Recorded information below:

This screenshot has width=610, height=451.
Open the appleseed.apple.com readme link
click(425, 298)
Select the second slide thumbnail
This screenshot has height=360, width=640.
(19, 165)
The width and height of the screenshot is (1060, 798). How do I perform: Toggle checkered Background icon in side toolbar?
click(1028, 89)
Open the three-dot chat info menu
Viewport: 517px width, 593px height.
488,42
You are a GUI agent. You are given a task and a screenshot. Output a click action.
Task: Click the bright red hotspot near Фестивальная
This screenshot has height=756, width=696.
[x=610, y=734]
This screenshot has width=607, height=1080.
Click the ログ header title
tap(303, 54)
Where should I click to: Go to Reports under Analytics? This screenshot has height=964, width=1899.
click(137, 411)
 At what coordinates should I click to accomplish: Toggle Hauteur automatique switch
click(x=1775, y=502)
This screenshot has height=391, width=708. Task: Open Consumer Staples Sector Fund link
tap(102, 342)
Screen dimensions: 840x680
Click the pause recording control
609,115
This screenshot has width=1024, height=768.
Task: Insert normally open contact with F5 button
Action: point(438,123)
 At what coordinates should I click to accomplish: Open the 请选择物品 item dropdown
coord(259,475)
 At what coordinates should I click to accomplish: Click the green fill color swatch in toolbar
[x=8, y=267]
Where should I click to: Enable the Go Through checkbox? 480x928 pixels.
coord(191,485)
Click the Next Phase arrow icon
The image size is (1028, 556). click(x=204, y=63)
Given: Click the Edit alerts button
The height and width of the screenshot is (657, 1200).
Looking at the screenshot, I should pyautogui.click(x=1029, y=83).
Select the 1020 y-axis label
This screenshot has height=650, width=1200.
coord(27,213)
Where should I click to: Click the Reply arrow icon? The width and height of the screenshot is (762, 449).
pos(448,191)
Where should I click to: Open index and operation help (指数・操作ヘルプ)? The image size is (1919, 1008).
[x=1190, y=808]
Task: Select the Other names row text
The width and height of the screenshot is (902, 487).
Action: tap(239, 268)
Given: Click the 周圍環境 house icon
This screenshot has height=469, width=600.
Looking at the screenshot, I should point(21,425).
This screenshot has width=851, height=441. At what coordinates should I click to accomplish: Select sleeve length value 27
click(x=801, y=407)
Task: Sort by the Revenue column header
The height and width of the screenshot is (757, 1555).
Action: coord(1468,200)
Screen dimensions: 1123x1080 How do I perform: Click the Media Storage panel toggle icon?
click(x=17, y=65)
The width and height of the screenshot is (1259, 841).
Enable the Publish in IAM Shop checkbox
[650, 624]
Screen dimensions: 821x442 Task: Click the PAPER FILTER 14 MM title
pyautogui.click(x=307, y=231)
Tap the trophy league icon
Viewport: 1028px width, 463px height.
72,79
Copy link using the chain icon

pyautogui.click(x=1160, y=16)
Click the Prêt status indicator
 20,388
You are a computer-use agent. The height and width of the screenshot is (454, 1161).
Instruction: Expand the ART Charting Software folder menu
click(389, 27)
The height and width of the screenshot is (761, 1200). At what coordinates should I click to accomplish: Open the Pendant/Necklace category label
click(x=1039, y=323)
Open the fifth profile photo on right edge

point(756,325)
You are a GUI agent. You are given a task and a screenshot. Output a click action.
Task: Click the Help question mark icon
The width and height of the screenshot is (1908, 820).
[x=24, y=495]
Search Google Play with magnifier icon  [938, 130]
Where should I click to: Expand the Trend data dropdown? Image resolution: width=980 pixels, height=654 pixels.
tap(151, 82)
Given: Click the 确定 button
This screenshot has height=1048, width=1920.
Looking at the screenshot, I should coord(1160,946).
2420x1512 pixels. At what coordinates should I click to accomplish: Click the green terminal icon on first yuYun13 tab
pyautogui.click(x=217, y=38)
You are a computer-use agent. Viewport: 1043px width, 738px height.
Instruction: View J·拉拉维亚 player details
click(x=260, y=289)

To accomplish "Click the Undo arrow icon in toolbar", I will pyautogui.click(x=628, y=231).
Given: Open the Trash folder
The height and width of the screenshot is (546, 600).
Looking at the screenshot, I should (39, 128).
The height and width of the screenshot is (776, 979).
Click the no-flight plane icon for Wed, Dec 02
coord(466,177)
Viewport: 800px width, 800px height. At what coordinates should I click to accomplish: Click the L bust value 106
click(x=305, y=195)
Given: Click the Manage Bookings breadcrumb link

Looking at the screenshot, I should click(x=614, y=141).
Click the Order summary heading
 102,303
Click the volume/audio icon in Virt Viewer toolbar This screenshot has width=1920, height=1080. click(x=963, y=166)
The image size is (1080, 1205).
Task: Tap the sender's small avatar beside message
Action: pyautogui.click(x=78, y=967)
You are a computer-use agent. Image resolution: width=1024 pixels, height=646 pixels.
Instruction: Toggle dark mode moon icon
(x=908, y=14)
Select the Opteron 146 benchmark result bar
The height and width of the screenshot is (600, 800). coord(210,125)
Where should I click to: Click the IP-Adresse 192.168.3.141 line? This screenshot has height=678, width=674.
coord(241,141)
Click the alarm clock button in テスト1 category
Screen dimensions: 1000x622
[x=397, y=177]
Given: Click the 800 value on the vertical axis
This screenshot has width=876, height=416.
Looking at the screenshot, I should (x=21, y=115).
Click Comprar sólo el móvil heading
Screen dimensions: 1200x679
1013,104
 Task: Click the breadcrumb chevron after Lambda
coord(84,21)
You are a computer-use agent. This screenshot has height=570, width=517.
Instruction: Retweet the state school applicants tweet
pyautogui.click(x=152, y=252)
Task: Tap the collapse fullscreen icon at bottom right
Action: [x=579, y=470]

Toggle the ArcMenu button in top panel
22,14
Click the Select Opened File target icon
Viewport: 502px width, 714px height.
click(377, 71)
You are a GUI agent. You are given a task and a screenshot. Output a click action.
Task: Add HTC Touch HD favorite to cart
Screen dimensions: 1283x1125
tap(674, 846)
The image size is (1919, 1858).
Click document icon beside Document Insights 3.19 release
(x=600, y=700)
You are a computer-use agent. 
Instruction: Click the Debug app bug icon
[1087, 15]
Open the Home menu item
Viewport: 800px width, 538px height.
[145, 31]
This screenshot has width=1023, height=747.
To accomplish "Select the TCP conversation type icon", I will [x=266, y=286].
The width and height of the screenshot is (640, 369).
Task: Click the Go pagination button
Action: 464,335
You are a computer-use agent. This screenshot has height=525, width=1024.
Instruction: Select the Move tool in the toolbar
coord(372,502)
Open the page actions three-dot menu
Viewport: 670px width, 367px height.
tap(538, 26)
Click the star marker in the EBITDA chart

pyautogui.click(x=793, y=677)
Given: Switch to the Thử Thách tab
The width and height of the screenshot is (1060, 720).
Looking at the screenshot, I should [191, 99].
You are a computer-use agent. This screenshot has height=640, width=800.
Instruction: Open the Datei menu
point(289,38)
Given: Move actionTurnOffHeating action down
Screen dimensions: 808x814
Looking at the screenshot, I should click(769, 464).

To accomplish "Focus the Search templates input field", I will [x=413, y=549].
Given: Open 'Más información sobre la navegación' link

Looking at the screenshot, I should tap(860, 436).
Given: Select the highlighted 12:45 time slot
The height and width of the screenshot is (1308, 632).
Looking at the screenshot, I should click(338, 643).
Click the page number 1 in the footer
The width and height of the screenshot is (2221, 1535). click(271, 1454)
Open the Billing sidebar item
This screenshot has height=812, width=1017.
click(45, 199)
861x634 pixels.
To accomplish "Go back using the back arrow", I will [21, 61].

End of Recorded information.

The problem: Repeat the entries exactly, leaving nothing out.

Response to this task:
This screenshot has width=610, height=451.
Open the appleseed.apple.com readme link
click(425, 298)
Select the second slide thumbnail
This screenshot has height=360, width=640.
(19, 165)
The width and height of the screenshot is (1060, 798). How do I perform: Toggle checkered Background icon in side toolbar?
click(1028, 89)
Open the three-dot chat info menu
Viewport: 517px width, 593px height.
488,42
You are a GUI agent. You are given a task and a screenshot. Output a click action.
Task: Click the bright red hotspot near Фестивальная
This screenshot has height=756, width=696.
[x=610, y=734]
This screenshot has width=607, height=1080.
Click the ログ header title
tap(303, 54)
Where should I click to: Go to Reports under Analytics? This screenshot has height=964, width=1899.
click(137, 411)
 At what coordinates should I click to accomplish: Toggle Hauteur automatique switch
click(x=1775, y=502)
This screenshot has height=391, width=708. Task: Open Consumer Staples Sector Fund link
tap(102, 342)
Screen dimensions: 840x680
Click the pause recording control
609,115
This screenshot has width=1024, height=768.
Task: Insert normally open contact with F5 button
Action: point(438,123)
 At what coordinates should I click to accomplish: Open the 请选择物品 item dropdown
coord(259,475)
 At what coordinates should I click to accomplish: Click the green fill color swatch in toolbar
[x=8, y=267]
Where should I click to: Enable the Go Through checkbox? 480x928 pixels.
coord(191,485)
Click the Next Phase arrow icon
The image size is (1028, 556). click(x=204, y=63)
Given: Click the Edit alerts button
The height and width of the screenshot is (657, 1200).
Looking at the screenshot, I should pyautogui.click(x=1029, y=83).
Select the 1020 y-axis label
This screenshot has height=650, width=1200.
coord(27,213)
Where should I click to: Click the Reply arrow icon? The width and height of the screenshot is (762, 449).
pos(448,191)
Where should I click to: Open index and operation help (指数・操作ヘルプ)? The image size is (1919, 1008).
[x=1190, y=808]
Task: Select the Other names row text
The width and height of the screenshot is (902, 487).
Action: tap(239, 268)
Given: Click the 周圍環境 house icon
This screenshot has height=469, width=600.
Looking at the screenshot, I should point(21,425).
This screenshot has width=851, height=441. At what coordinates should I click to accomplish: Select sleeve length value 27
click(x=801, y=407)
Task: Sort by the Revenue column header
The height and width of the screenshot is (757, 1555).
Action: coord(1468,200)
Screen dimensions: 1123x1080 How do I perform: Click the Media Storage panel toggle icon?
click(x=17, y=65)
The width and height of the screenshot is (1259, 841).
Enable the Publish in IAM Shop checkbox
[650, 624]
Screen dimensions: 821x442 Task: Click the PAPER FILTER 14 MM title
pyautogui.click(x=307, y=231)
Tap the trophy league icon
Viewport: 1028px width, 463px height.
72,79
Copy link using the chain icon

pyautogui.click(x=1160, y=16)
Click the Prêt status indicator
 20,388
You are a computer-use agent. The height and width of the screenshot is (454, 1161).
Instruction: Expand the ART Charting Software folder menu
click(389, 27)
The height and width of the screenshot is (761, 1200). At what coordinates should I click to accomplish: Open the Pendant/Necklace category label
click(x=1039, y=323)
Open the fifth profile photo on right edge

point(756,325)
You are a GUI agent. You are given a task and a screenshot. Output a click action.
Task: Click the Help question mark icon
The width and height of the screenshot is (1908, 820).
[x=24, y=495]
Search Google Play with magnifier icon  [938, 130]
Where should I click to: Expand the Trend data dropdown? Image resolution: width=980 pixels, height=654 pixels.
tap(151, 82)
Given: Click the 确定 button
This screenshot has height=1048, width=1920.
Looking at the screenshot, I should coord(1160,946).
2420x1512 pixels. At what coordinates should I click to accomplish: Click the green terminal icon on first yuYun13 tab
pyautogui.click(x=217, y=38)
You are a computer-use agent. Viewport: 1043px width, 738px height.
Instruction: View J·拉拉维亚 player details
click(x=260, y=289)

To accomplish "Click the Undo arrow icon in toolbar", I will pyautogui.click(x=628, y=231).
Given: Open the Trash folder
The height and width of the screenshot is (546, 600).
Looking at the screenshot, I should (39, 128).
The height and width of the screenshot is (776, 979).
Click the no-flight plane icon for Wed, Dec 02
coord(466,177)
Viewport: 800px width, 800px height. At what coordinates should I click to accomplish: Click the L bust value 106
click(x=305, y=195)
Given: Click the Manage Bookings breadcrumb link

Looking at the screenshot, I should click(x=614, y=141).
Click the Order summary heading
 102,303
Click the volume/audio icon in Virt Viewer toolbar This screenshot has width=1920, height=1080. click(x=963, y=166)
The image size is (1080, 1205).
Task: Tap the sender's small avatar beside message
Action: pyautogui.click(x=78, y=967)
You are a computer-use agent. Image resolution: width=1024 pixels, height=646 pixels.
Instruction: Toggle dark mode moon icon
(x=908, y=14)
Select the Opteron 146 benchmark result bar
The height and width of the screenshot is (600, 800). coord(210,125)
Where should I click to: Click the IP-Adresse 192.168.3.141 line? This screenshot has height=678, width=674.
coord(241,141)
Click the alarm clock button in テスト1 category
Screen dimensions: 1000x622
[x=397, y=177]
Given: Click the 800 value on the vertical axis
This screenshot has width=876, height=416.
Looking at the screenshot, I should (x=21, y=115).
Click Comprar sólo el móvil heading
Screen dimensions: 1200x679
1013,104
 Task: Click the breadcrumb chevron after Lambda
coord(84,21)
You are a computer-use agent. This screenshot has height=570, width=517.
Instruction: Retweet the state school applicants tweet
pyautogui.click(x=152, y=252)
Task: Tap the collapse fullscreen icon at bottom right
Action: [x=579, y=470]

Toggle the ArcMenu button in top panel
22,14
Click the Select Opened File target icon
Viewport: 502px width, 714px height.
click(377, 71)
You are a GUI agent. You are given a task and a screenshot. Output a click action.
Task: Add HTC Touch HD favorite to cart
Screen dimensions: 1283x1125
tap(674, 846)
The image size is (1919, 1858).
Click document icon beside Document Insights 3.19 release
(x=600, y=700)
You are a computer-use agent. 
Instruction: Click the Debug app bug icon
[1087, 15]
Open the Home menu item
Viewport: 800px width, 538px height.
[145, 31]
This screenshot has width=1023, height=747.
To accomplish "Select the TCP conversation type icon", I will [x=266, y=286].
The width and height of the screenshot is (640, 369).
Task: Click the Go pagination button
Action: 464,335
You are a computer-use agent. This screenshot has height=525, width=1024.
Instruction: Select the Move tool in the toolbar
coord(372,502)
Open the page actions three-dot menu
Viewport: 670px width, 367px height.
tap(538, 26)
Click the star marker in the EBITDA chart

pyautogui.click(x=793, y=677)
Given: Switch to the Thử Thách tab
The width and height of the screenshot is (1060, 720).
Looking at the screenshot, I should [191, 99].
You are a computer-use agent. This screenshot has height=640, width=800.
Instruction: Open the Datei menu
point(289,38)
Given: Move actionTurnOffHeating action down
Screen dimensions: 808x814
Looking at the screenshot, I should click(769, 464).

To accomplish "Focus the Search templates input field", I will [x=413, y=549].
Given: Open 'Más información sobre la navegación' link

Looking at the screenshot, I should tap(860, 436).
Given: Select the highlighted 12:45 time slot
The height and width of the screenshot is (1308, 632).
Looking at the screenshot, I should click(338, 643).
Click the page number 1 in the footer
The width and height of the screenshot is (2221, 1535). click(271, 1454)
Open the Billing sidebar item
This screenshot has height=812, width=1017.
click(45, 199)
861x634 pixels.
To accomplish "Go back using the back arrow", I will [21, 61].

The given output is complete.